Revision as of 15:41, 22 July 2014


Dr. Marcian Edward “Ted” Hoff, Jr.
Dr. Marcian Edward “Ted” Hoff, Jr.

Born: 28 October 1937

Dr. Marcian Edward “Ted” Hoff, Jr. was born in Rochester, New York on 28 October 1937. Hoff became interested in science at an early age, and credits his interest in electronics to a subscription to Popular Science he received from his uncle when he was 12. He attended Rensselaer Polytechnic Institute as an undergraduate, and during his summer breaks, worked for Rochester’s General Railway Company, where he developed his first two patents. After receiving his bachelor’s degree in electrical engineering in 1958, he received a National Science Foundation Fellowship to attend Stanford University, where he earned an MS and PhD in 1959 and 1962, respectively, both in electrical engineering. He stayed on to work at Stanford for another four years conducting research on neural networks and integrated circuits.

In 1968, Hoff got a phone call that would jumpstart both his career and the computer industry. Robert Noyce, who had co-founded Intel Corp., that same year, was calling to ask him to join the new company, which Hoff soon did as its twelfth employee.

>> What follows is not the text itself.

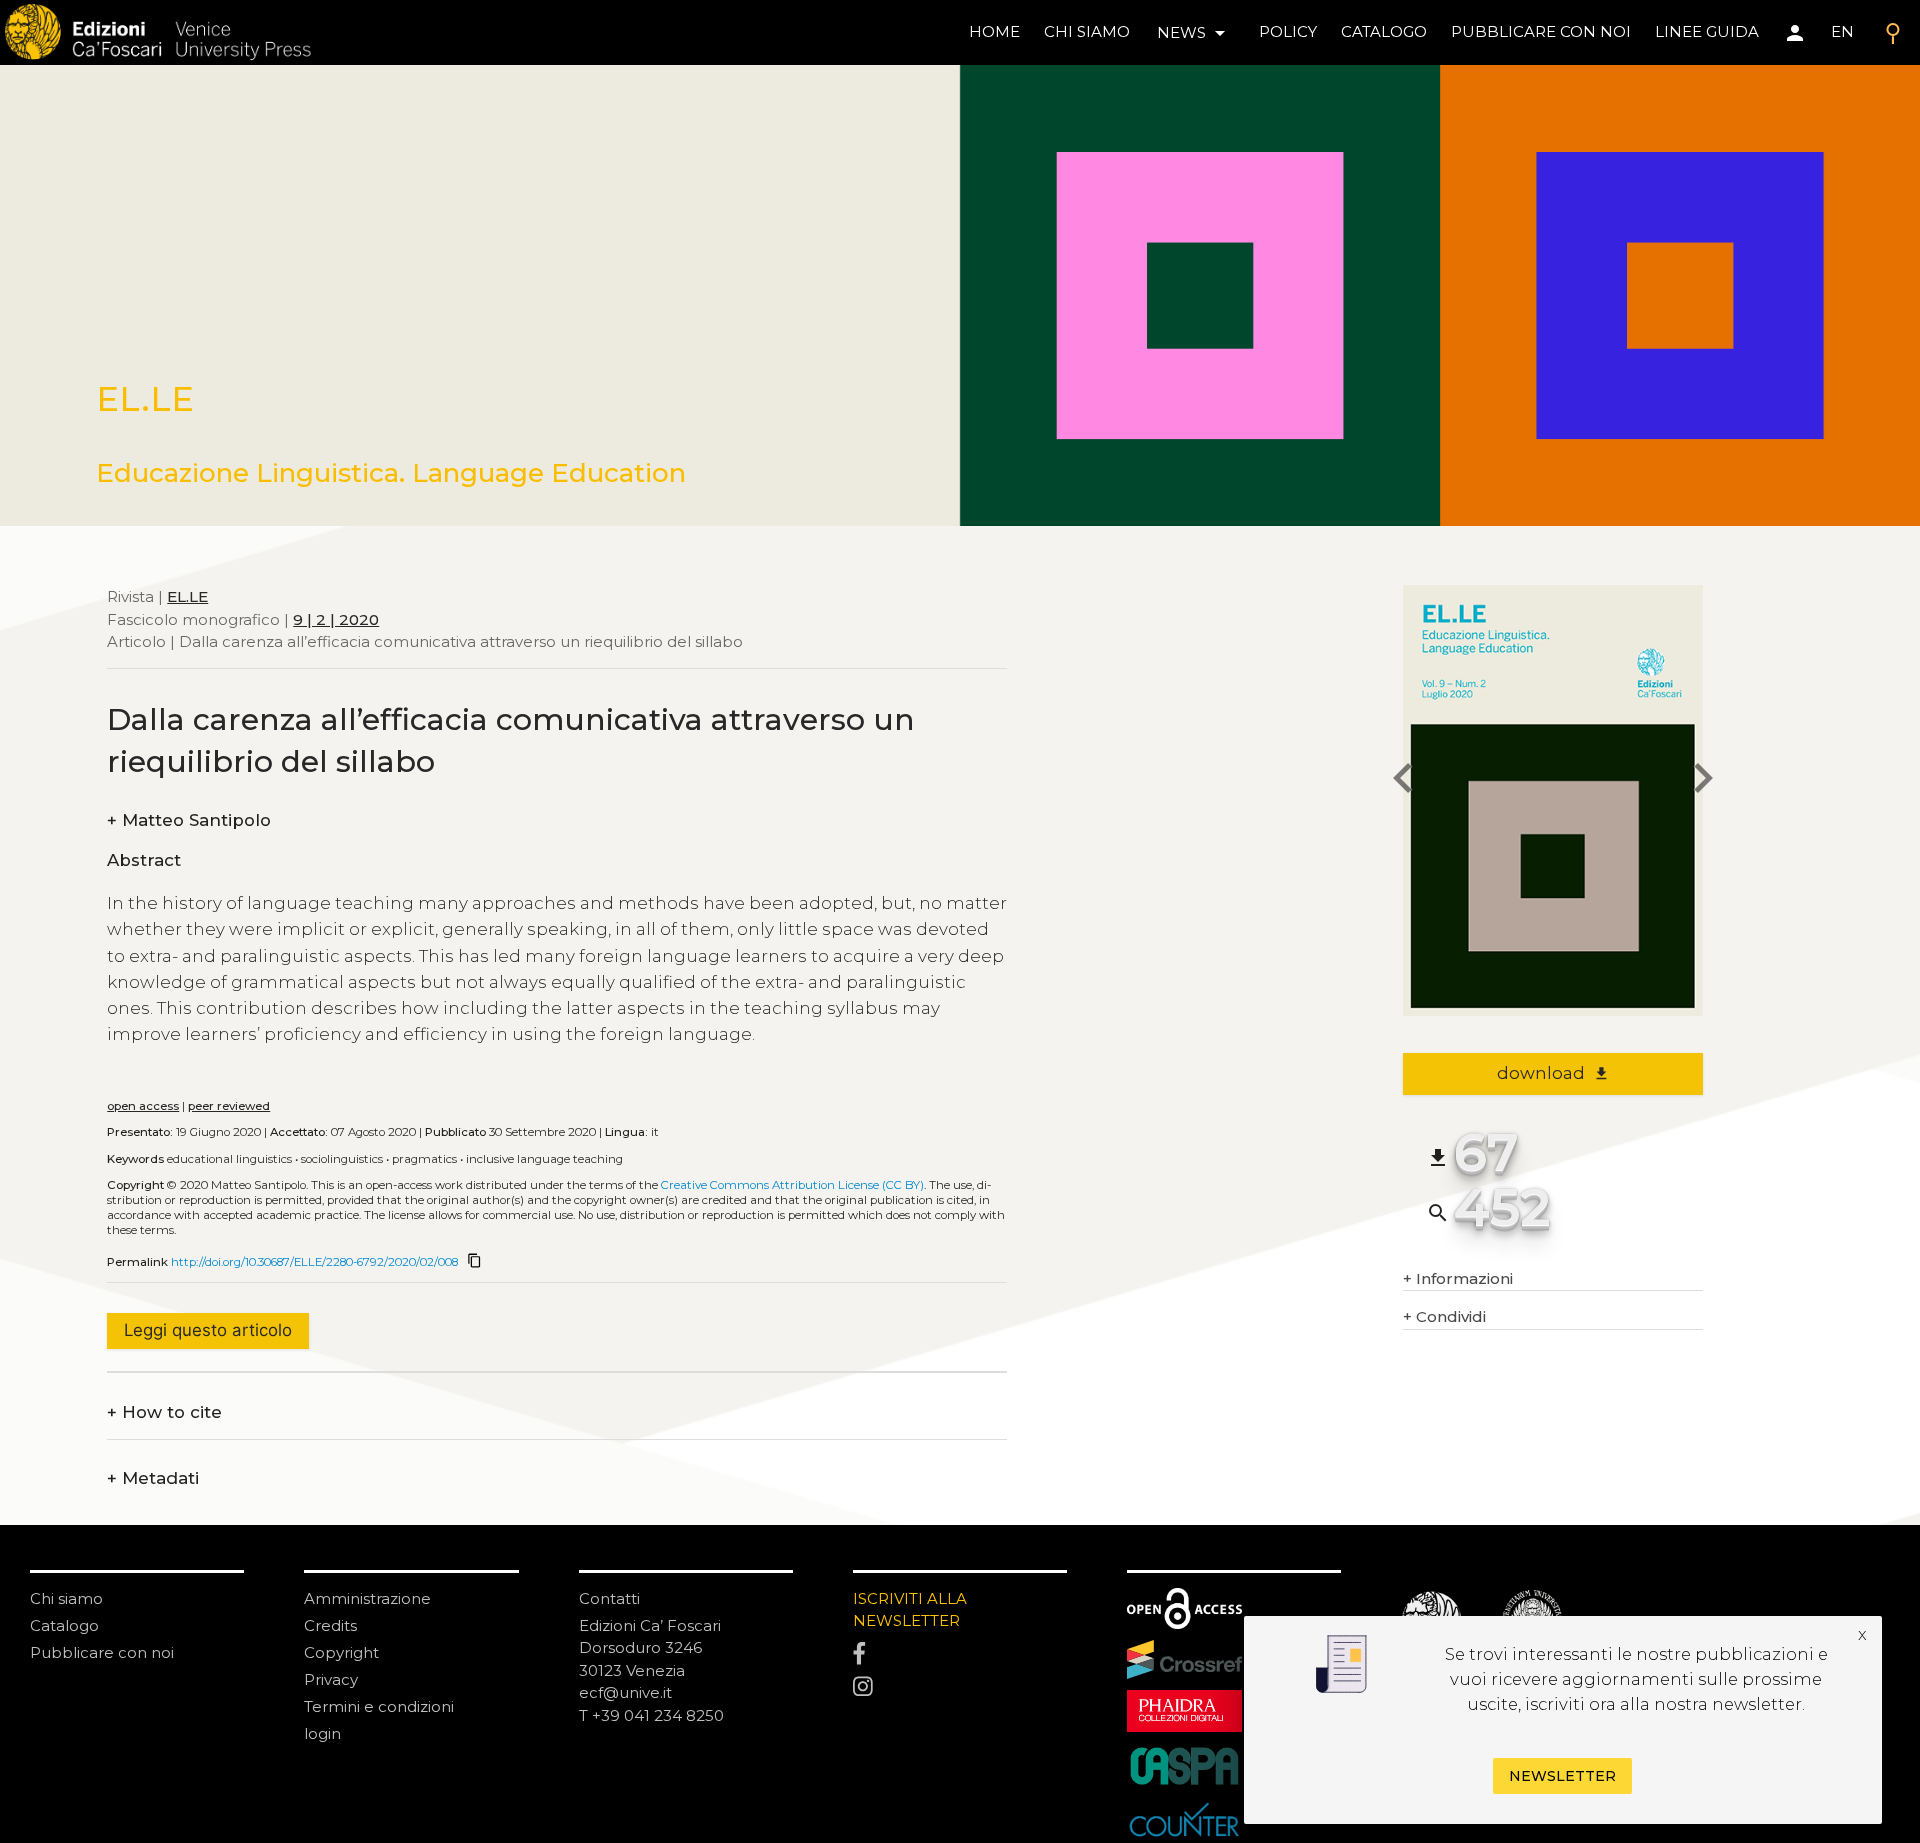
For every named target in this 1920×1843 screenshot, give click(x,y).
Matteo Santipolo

In 1971 the Japanese manufacturer Busicom approached Intel requesting integrated circuits for its calculators. While the Japanese company proposed the use of twelve different chips, each to control a different process, Hoff envisioned a single chip that could do it all and began work on bringing his idea to fruition. Hoff proposed that if the architecture could be constructed simply, the memory, calculating, and processing functions of a computer could be combined into one circuit—an idea that led to the first microprocessor, a “computer-on-a-chip.” Federico Faggin led the design team on the newly commissioned project, and developed the use of silicon in constructing the chip. The team also consisted of Hoff and Stanley Mazor, a new Intel employee who wrote the software for the chip. Just an 1/8 inch wide and 1/6 inch long, the chip Hoff, Faggin, and Mazor unveiled had as much power as one of the first electronic computers, ENAIC, which used 18,000 vacuum tubes and was so large it filled an entire room.

Realizing the potential of the powerful new invention, Intel bought back the design and marketing rights to the chip from Busicom for $60,000 and dubbed it the Intel 4004, which it formally announced in November of 1971. Hoff, Faggin, and Mazor continued to perfect their microprocessor, and were involved in its second and third versions, the Intel 8008 and Intel 8080. In 1980, Hoff became the first Intel Fellow, the company’s highest technical position. He left Intel in the early 1980s to accept a position with Atari as Vice President for Technology.

Inducted into the National Inventors Hall of Fame in 1996 for his invention of the microprocessor concept and architecture, Hoff is currently the Vice President and Technical Officer of Teklicon, Inc. His numerous honors include the Stuart Ballantine Medal from the Franklin Institute.